Published: Tuesday, October 16, 2012
Updated: Monday, November 5, 2012 20:11
Rick Ross – The Black Bar Mitzvah
Earlier this month, Rick Ross dropped yet another mixtape that went platinum in downloads and listens. With God Forgives, I Don’t gaining certified gold status in September, the “Bawse” shows no signs of letting up and even takes this opportunity to put other MMG artists on.
This mixtape features lavish lyrics over the most popular songs of 2012 and features from Rockie Fresh, Gunplay, 2 Chainz, Drake and more. Oddly enough, however, as rich as Ross is, his verses come across as filler lines when he hops on tracks.
New MMG artist Rockie Fresh is virtually unknown, so the promotion he gained from this mixtape was necessary. Although Rockie has built a buzz for himself in Chicago, ever since he signed to MMG, nothing he has done has really caught a strong buzz. His verse over “Mercy” seemed rushed, the line “she wanna kick it like it’s 4th and 10” is becoming repetitive in his raps and his verse over “Clique” was lackluster.
“Now it’s the double M dream team doing somethin’ special/About to kill this s*** so get the casket and the shovel/New Olympic 7s, I need rings and a medal/And I’m not from Trillville but tell ’em get up on my level,” Rockie raps.
With this tape dropping before Gunplay’s possible life imprisonment, Ross made an attempt to get him some valuable time on the mixtape, but it still isn’t enough to move the listener.
“Yeah I’m from the hood/Yeah I’m from the floor/Holes in the roof, hardly had a door,” Gunplay raps.
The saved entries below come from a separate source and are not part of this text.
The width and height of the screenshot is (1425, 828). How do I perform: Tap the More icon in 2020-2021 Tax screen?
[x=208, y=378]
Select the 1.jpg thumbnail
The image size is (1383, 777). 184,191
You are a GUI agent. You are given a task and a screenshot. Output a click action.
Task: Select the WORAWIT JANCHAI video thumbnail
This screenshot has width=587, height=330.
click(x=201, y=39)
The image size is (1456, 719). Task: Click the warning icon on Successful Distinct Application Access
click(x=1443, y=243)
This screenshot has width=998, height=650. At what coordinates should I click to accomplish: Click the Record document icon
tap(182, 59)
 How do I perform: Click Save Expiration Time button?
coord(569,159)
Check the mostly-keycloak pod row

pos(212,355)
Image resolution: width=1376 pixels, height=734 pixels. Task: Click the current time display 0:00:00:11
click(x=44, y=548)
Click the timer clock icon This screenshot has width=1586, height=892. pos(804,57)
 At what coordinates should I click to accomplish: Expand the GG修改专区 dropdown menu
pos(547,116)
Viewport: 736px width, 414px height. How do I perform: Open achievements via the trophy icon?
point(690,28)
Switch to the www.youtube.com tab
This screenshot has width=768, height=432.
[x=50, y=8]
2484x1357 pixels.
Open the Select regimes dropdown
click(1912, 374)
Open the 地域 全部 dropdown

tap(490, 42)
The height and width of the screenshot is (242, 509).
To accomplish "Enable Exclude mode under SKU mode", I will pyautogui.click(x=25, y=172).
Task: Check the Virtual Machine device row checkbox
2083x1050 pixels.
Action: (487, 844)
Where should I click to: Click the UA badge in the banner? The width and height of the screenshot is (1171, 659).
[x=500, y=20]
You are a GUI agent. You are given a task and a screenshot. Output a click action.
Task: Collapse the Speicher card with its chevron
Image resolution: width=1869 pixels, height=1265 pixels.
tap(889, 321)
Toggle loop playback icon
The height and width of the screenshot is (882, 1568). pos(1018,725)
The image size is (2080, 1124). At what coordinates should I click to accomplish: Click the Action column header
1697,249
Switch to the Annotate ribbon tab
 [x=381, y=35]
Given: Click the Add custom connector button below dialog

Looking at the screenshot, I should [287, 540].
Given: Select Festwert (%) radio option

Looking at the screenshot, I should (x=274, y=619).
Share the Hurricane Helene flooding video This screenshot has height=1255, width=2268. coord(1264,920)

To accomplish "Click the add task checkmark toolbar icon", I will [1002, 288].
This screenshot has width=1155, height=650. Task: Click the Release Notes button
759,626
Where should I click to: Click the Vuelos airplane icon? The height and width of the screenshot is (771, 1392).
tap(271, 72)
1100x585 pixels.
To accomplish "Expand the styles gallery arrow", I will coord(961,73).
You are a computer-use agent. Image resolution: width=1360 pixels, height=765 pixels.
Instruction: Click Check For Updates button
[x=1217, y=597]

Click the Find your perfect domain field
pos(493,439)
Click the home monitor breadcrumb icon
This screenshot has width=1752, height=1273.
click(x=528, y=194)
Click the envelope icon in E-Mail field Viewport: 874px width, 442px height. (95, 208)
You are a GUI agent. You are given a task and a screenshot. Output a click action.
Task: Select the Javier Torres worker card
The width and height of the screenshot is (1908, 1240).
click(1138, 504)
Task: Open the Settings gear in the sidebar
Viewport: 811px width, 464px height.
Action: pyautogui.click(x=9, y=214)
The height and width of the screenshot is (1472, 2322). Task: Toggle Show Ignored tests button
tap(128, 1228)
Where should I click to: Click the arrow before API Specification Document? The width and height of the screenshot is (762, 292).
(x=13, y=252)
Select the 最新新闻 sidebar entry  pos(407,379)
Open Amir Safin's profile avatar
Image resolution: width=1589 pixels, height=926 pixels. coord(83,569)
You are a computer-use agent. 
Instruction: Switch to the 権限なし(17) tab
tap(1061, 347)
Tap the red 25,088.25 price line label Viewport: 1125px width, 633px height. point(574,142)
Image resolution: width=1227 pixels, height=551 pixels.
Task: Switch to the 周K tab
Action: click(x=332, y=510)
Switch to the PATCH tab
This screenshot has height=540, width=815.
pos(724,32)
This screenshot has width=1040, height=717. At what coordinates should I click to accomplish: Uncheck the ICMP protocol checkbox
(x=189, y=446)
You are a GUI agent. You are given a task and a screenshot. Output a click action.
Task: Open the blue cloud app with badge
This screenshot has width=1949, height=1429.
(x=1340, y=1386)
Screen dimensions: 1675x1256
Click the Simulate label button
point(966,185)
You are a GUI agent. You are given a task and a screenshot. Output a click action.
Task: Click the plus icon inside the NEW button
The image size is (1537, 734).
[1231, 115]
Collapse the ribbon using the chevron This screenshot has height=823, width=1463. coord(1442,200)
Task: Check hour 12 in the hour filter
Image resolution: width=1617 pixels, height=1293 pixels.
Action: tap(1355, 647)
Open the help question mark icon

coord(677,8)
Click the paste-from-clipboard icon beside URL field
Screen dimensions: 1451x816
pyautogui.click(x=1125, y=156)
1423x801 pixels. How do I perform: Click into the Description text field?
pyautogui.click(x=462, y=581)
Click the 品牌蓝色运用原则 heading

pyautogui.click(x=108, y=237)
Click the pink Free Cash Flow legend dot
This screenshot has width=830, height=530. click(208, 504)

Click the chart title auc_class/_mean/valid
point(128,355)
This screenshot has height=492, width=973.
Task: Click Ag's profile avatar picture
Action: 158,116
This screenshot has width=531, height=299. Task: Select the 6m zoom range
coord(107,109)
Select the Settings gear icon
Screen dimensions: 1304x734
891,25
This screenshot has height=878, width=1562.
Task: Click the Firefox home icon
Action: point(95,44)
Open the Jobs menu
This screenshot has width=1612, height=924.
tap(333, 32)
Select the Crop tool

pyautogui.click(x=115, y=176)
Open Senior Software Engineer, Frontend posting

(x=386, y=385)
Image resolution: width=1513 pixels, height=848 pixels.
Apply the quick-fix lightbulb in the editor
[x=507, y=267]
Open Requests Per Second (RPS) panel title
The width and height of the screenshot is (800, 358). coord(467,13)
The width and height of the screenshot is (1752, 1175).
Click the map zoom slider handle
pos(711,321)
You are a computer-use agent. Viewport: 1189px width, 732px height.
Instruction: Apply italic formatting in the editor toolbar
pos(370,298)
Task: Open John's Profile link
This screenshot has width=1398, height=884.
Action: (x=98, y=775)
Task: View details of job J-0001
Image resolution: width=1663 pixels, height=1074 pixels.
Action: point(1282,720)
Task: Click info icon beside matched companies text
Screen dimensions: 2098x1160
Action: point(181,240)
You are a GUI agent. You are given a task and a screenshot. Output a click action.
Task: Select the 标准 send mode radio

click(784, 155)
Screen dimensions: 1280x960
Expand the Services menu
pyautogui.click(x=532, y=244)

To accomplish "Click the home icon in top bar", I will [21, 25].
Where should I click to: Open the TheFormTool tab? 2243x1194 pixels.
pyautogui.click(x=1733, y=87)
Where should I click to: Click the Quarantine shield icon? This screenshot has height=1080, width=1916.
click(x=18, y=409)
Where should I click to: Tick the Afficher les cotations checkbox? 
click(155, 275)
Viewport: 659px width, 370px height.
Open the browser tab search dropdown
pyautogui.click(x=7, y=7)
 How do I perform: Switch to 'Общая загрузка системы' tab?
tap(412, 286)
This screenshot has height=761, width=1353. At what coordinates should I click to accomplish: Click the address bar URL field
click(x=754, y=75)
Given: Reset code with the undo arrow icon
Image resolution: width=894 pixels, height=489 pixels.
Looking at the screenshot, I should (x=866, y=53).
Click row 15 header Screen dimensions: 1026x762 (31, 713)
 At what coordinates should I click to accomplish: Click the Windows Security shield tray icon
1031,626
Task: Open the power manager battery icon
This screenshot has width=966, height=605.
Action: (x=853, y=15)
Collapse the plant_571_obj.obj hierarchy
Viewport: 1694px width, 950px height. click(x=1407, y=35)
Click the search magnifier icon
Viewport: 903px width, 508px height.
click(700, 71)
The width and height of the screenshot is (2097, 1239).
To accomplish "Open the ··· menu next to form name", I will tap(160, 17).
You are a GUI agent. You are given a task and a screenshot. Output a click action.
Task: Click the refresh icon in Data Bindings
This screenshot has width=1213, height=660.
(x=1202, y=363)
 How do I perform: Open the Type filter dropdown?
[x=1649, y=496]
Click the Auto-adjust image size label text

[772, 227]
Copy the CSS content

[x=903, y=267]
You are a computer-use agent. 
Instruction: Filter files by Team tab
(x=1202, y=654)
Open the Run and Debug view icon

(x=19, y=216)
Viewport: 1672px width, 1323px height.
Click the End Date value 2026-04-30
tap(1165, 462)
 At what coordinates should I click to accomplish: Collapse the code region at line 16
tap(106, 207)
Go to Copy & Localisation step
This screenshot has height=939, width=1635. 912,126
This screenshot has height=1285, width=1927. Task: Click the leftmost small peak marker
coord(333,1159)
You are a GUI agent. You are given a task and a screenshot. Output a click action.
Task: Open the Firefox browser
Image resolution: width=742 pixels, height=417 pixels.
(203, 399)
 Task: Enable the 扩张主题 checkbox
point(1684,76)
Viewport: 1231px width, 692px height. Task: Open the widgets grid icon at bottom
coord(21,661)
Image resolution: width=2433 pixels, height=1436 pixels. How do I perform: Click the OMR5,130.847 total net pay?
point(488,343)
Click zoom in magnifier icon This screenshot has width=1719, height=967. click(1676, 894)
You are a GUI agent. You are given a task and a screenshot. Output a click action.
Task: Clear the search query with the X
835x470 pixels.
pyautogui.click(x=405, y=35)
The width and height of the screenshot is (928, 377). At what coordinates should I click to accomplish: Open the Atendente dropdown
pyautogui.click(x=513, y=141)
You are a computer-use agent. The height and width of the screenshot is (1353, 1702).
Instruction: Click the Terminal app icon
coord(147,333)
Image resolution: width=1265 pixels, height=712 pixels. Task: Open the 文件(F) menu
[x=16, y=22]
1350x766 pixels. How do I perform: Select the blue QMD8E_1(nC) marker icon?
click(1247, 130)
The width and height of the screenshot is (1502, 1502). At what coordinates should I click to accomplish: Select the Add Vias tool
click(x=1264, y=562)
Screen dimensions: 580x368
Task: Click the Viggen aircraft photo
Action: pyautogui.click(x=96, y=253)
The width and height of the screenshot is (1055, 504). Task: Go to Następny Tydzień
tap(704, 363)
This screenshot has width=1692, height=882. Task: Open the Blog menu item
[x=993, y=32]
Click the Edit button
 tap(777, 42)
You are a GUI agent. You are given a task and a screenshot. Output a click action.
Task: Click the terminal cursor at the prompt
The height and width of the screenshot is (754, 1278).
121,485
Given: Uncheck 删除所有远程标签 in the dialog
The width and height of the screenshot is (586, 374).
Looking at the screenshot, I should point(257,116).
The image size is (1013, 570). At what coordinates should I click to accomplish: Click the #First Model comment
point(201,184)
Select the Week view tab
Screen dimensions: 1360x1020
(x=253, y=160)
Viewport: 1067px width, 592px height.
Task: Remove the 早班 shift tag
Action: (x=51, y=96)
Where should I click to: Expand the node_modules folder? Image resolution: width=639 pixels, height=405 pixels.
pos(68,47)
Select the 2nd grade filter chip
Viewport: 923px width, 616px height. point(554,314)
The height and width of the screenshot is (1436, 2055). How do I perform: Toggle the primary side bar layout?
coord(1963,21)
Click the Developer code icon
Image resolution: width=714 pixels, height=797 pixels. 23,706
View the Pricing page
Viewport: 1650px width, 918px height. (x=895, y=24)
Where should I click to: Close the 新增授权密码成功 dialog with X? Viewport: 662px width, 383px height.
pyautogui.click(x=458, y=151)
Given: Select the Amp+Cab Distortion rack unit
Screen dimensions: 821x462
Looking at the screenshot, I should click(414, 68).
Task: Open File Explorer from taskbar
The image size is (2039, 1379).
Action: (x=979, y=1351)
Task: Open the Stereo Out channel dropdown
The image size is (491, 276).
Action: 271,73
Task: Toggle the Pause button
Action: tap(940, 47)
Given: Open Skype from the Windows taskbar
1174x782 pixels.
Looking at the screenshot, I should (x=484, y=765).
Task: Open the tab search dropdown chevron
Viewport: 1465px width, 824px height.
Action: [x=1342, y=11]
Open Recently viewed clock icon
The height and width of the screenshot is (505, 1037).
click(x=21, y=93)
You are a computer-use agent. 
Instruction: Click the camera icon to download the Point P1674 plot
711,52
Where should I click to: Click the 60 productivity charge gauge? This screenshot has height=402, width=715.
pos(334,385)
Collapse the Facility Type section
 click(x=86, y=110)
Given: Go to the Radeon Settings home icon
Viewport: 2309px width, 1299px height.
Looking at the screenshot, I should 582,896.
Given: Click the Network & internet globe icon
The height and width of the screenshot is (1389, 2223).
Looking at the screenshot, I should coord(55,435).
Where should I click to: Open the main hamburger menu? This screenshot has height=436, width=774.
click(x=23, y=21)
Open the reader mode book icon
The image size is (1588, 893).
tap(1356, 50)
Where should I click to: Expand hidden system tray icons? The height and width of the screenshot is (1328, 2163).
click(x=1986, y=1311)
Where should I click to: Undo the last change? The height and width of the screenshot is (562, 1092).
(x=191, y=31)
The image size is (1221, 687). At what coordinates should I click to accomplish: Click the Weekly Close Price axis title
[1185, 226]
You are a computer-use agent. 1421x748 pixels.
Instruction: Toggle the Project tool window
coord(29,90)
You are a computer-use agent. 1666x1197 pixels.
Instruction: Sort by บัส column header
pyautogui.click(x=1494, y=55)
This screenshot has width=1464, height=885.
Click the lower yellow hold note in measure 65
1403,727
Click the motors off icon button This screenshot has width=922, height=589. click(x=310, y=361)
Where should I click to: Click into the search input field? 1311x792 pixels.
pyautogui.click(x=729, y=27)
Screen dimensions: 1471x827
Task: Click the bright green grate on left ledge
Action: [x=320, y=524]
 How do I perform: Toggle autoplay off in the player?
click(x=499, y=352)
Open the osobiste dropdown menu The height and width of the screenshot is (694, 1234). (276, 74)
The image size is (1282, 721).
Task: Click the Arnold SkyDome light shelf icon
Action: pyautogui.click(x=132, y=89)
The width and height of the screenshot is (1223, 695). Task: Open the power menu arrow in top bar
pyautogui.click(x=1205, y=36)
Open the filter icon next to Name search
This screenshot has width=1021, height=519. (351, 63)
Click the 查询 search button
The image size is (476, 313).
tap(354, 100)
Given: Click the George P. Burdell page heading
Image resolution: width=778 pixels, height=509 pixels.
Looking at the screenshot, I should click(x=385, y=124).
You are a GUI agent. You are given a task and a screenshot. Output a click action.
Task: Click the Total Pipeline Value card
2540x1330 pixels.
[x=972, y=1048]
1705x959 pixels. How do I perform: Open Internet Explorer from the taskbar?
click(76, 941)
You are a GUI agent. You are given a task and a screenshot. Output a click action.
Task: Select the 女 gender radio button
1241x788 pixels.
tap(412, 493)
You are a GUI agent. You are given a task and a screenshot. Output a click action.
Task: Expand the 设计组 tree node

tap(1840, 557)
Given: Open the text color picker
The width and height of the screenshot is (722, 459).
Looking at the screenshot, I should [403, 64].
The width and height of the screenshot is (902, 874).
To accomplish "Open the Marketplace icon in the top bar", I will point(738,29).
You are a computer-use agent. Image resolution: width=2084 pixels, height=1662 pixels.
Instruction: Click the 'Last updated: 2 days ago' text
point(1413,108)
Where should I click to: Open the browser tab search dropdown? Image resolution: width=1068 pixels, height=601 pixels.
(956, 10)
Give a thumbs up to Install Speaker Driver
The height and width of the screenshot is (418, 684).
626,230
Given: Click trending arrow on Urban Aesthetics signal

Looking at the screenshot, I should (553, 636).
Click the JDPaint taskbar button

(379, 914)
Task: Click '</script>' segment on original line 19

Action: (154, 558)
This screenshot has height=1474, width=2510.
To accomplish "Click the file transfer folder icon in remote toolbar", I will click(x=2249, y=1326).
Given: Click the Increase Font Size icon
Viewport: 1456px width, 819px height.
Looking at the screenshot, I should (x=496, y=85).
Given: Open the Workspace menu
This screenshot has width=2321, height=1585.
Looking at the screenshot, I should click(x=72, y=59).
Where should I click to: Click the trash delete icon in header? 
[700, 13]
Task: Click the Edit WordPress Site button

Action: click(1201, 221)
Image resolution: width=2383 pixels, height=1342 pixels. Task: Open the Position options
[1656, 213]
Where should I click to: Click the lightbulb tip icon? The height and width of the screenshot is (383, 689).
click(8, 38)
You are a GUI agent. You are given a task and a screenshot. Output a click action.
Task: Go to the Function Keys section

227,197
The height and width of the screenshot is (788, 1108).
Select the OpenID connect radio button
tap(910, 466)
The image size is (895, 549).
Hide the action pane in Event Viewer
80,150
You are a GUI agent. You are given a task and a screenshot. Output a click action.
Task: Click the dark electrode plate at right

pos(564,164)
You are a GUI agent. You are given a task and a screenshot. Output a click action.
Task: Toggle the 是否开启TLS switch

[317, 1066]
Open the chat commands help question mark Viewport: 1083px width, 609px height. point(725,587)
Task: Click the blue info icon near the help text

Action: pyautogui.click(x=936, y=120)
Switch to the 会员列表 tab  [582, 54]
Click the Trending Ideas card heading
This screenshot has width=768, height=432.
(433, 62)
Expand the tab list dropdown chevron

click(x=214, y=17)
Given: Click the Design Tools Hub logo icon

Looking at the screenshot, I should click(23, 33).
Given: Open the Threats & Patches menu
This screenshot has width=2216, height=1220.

Maybe it’s Ross’ inability to turn Gunplay into something special, but nothing has surpassed Gunplay’s impressive feature on Kendrick Lamar’s “Cartoons & Cereal.”
Everything came as expected for Ross, which is a good thing. He absolutely snapped over 2 Chainz and Kanye West’s track, “Birthday.”
“Time to get the money Steve Forbes got/I’m slowly climbing up, delete your spot/Net worth n***a, h**s love to Google me,” Ross raps.
That song alone will have you ready to flip glass tables and throw diamonds into the crowd. If you have subwoofers in your car, we highly recommend playing this song as ride up music for anywhere you go.
The rest of the tape is quality. At first, the tape might be a little misleading, as people thought The Black Bar Mitzvah was the highly anticipated Rick Ross/Drake collaboration because of Drake’s religious affiliations. And even though that’s not what it turned out to be, it still is a mixtape you can listen to all the way through.
Smoke DZA – K.O.N.Y.
Meek Mill’s long-awaited debut, Dreams and Nightmares, and lyrical heavyweight Kendrick Lamar’s good kid, m.A.A.d city are both due out later this month. G.O.O.D. Music’s “Clique” is thriving, and PSY’s Gangnam Style is No. 1 on the Billboard Rap Charts. Smoke DZA’s hazed-out style of rap isn’t exactly on the top of listeners’ minds these days.
However, it doesn’t sound like the Harlem rapper is even remotely concerned about falling from relevance in K.O.N.Y. The mixtape still follows the same formula as the “weed rap” genre he’s so often associated with: strong production accompanied by a series of one-liners and shallow lyricism. The interesting thing about this release, though, is that it succeeds when it when it falls on its tropes but stumbles when it tries aggression or anything more visceral.
K.O.N.Y. is at its best when it carries a sense of nihilism and narcissism. Smoke DZA allows the impressive psychedelic production (provided by the likes of Harry Fraud and J Dilla) to surround him, and the listener can picture him snarling as he spouts some ridiculously unflattering lyricism – on “Diamonds” he’s advocating promiscuity and weed, unsurprisingly.
It should all be repulsing, but it’s easier to get pulled in, as DZA gets increasingly grimier. “Butta Rice” and “JFK” are instant replayables, and that’s not just because of the arresting instrumentals.